Material supplied: Begin
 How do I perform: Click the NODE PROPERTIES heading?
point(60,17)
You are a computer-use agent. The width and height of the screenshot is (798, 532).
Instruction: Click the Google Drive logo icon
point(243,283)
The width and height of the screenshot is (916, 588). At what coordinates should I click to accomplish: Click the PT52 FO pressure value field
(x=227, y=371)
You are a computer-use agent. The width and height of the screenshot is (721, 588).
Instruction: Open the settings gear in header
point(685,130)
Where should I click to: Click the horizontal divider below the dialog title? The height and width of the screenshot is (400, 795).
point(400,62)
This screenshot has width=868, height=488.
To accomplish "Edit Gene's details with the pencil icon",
Material supplied: End
Material supplied: Begin
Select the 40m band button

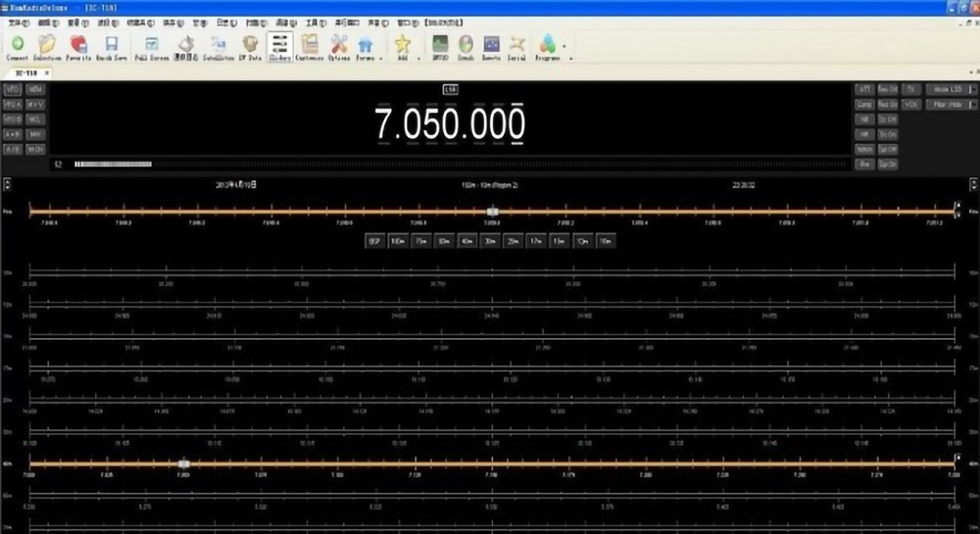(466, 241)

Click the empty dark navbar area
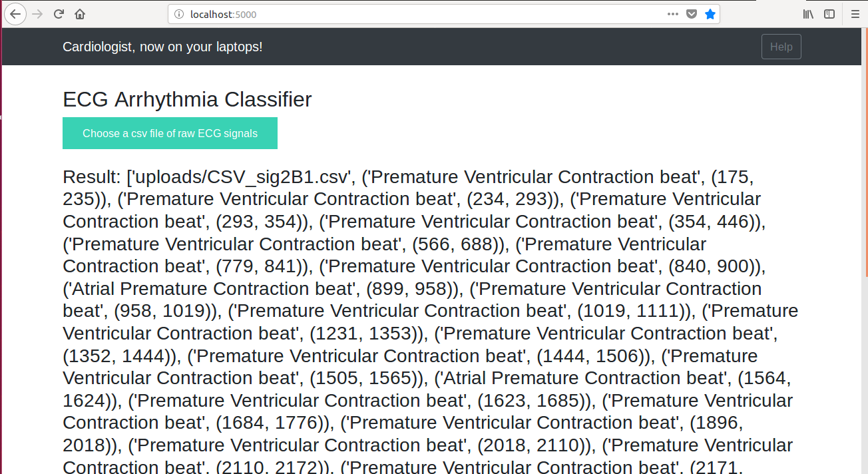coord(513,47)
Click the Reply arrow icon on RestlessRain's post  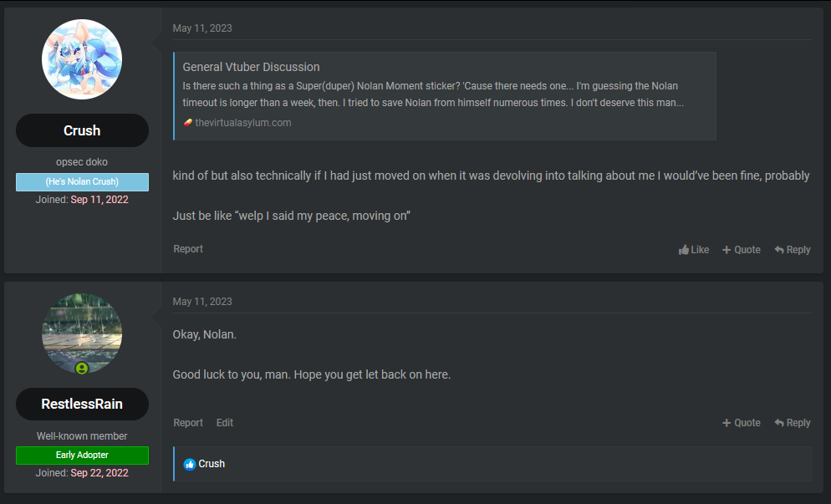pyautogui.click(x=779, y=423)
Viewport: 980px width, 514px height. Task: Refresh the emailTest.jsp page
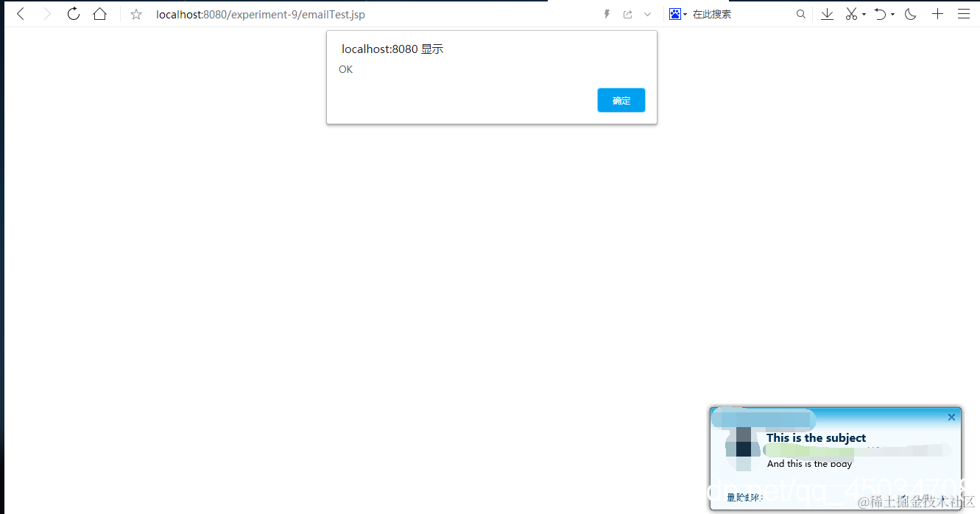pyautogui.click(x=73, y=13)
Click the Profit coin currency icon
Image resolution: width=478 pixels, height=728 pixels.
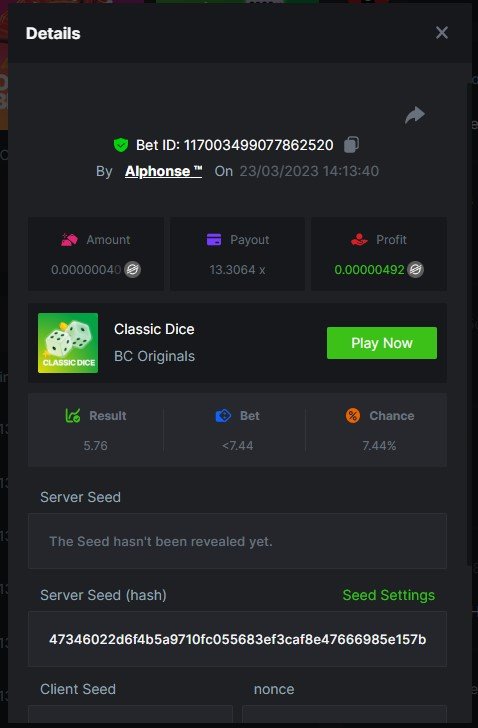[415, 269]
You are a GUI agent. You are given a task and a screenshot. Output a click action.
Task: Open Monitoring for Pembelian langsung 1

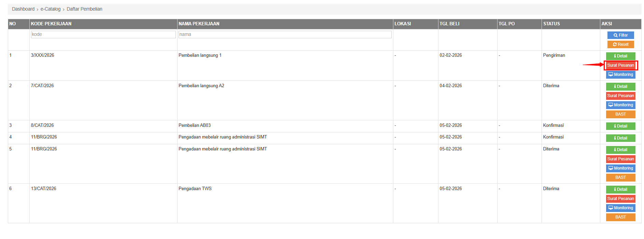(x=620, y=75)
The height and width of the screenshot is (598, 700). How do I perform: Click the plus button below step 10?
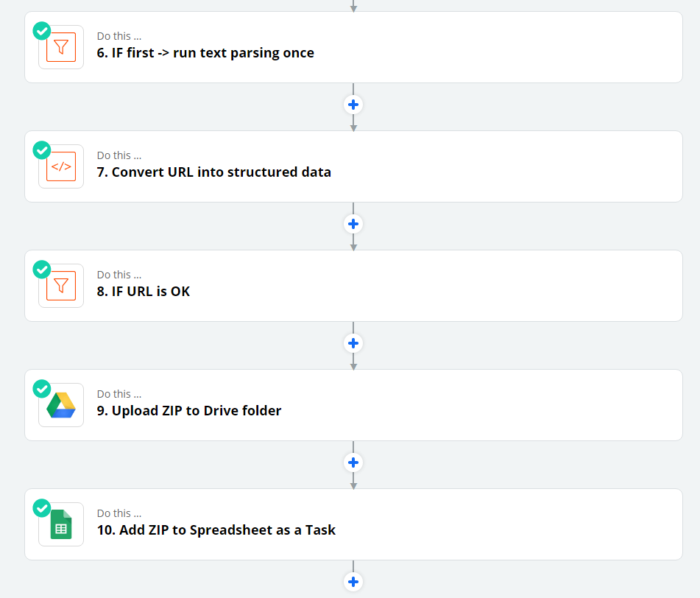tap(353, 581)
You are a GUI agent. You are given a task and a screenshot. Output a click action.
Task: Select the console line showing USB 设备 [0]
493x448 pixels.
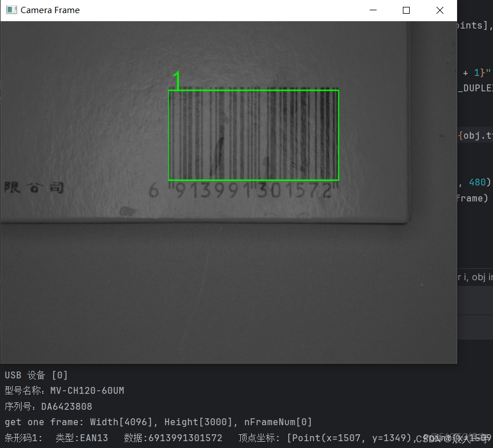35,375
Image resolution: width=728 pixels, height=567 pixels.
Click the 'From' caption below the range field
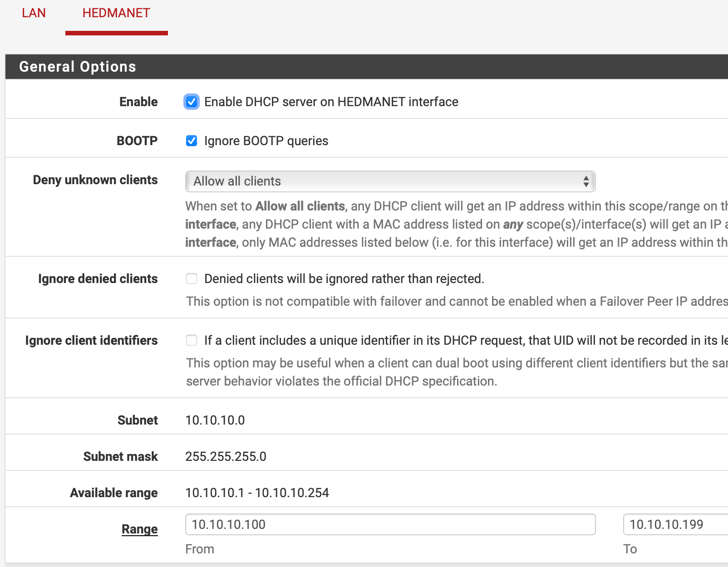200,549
Material supplied: End
Material supplied: Begin
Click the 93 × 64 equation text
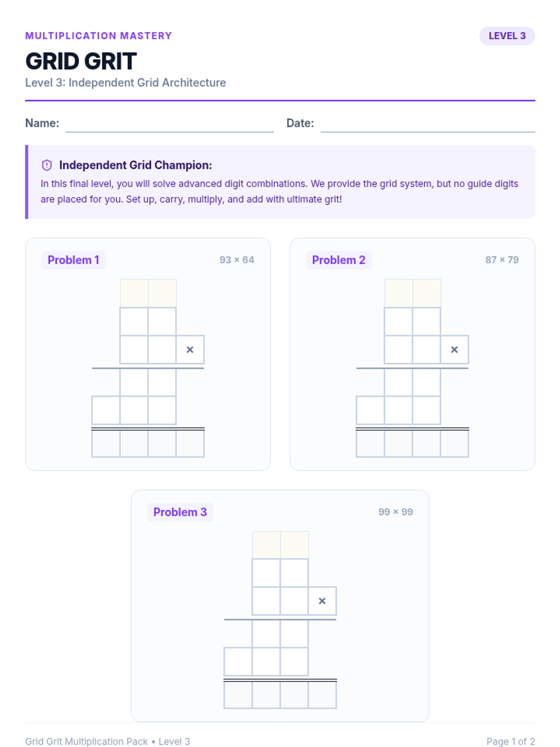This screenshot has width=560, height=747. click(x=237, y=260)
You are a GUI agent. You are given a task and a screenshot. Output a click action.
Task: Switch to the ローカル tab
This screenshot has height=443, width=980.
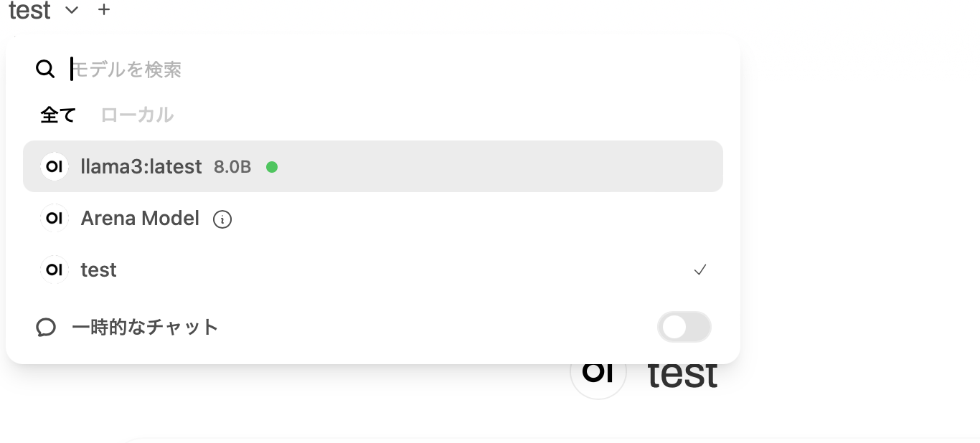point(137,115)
Material supplied: End
**What is needed**
Working from the data above, extract solely the lines from the one containing "This screenshot has width=868, height=488." through the one containing "Gene's details with", exactly as they appear, both included.

**Response box**
This screenshot has width=868, height=488.
To accomplish "Edit Gene's details with the pencil icon",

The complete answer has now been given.